*EXTRACT*.
Mohcine Hassan Nader (born 30 September 1994) is a Portuguese professional footballer who plays as a forward for F.C. Alverca.

Club career
Born in Faro, Algarve, where his Moroccan international father Hassan Nader played in the same position for S.C. Farense, Nader finished his development at Vitória F.C. and spent his first two years as a senior in third division, on loan at Casa Pia A.C. and C.D. Pinhalnovense. He made his professional debut in the Primeira Liga for the Setúbal-based club on 25 October 2015, coming on as a late substitute for André Claro in a 2–0 away win against Moreirense FC, and totalled 13 appearances over the season; on his first start, the following 22 January, he scored the opening goal of a 2–1 home victory over Académica de Coimbra.

Days after his first goal, Setúbal enacted the extension clause in Nader's contract, tying him to the club until June 2018. In August 2016, he was loaned to LigaPro team S.C. Freamunde for the upcoming campaign. The following year, he joined Campeonato de Portugal side S.C. Olhanense also on loan; the move was made permanent in the summer of 2018.

[Entries for locating text and elements]
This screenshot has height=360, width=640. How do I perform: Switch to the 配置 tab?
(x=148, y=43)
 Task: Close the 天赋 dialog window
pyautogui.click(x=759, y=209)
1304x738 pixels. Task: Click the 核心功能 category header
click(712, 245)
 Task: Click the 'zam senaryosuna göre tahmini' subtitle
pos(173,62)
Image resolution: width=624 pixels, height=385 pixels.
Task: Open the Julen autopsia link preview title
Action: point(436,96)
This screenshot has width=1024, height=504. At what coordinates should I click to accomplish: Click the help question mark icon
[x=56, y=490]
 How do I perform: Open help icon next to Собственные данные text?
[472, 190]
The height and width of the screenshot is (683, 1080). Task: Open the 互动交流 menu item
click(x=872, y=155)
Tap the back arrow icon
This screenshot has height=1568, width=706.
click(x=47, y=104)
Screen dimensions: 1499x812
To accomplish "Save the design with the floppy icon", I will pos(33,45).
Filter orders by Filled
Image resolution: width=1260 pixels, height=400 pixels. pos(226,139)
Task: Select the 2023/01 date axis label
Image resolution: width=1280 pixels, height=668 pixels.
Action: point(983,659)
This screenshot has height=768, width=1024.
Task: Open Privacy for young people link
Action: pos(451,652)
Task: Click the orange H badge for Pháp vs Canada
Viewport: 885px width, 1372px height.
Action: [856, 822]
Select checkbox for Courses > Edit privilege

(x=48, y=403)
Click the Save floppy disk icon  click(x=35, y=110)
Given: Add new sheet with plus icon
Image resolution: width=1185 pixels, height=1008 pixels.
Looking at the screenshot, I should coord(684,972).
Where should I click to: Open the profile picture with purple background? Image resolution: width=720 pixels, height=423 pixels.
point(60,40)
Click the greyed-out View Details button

*WHAT THE TASK REQUIRES*.
Duplicate the part of the Mohcine Nader biography that begins at "Days after his" and stops after "summer of 2018.".

*EXPECTED ANSWER*.
Days after his first goal, Setúbal enacted the extension clause in Nader's contract, tying him to the club until June 2018. In August 2016, he was loaned to LigaPro team S.C. Freamunde for the upcoming campaign. The following year, he joined Campeonato de Portugal side S.C. Olhanense also on loan; the move was made permanent in the summer of 2018.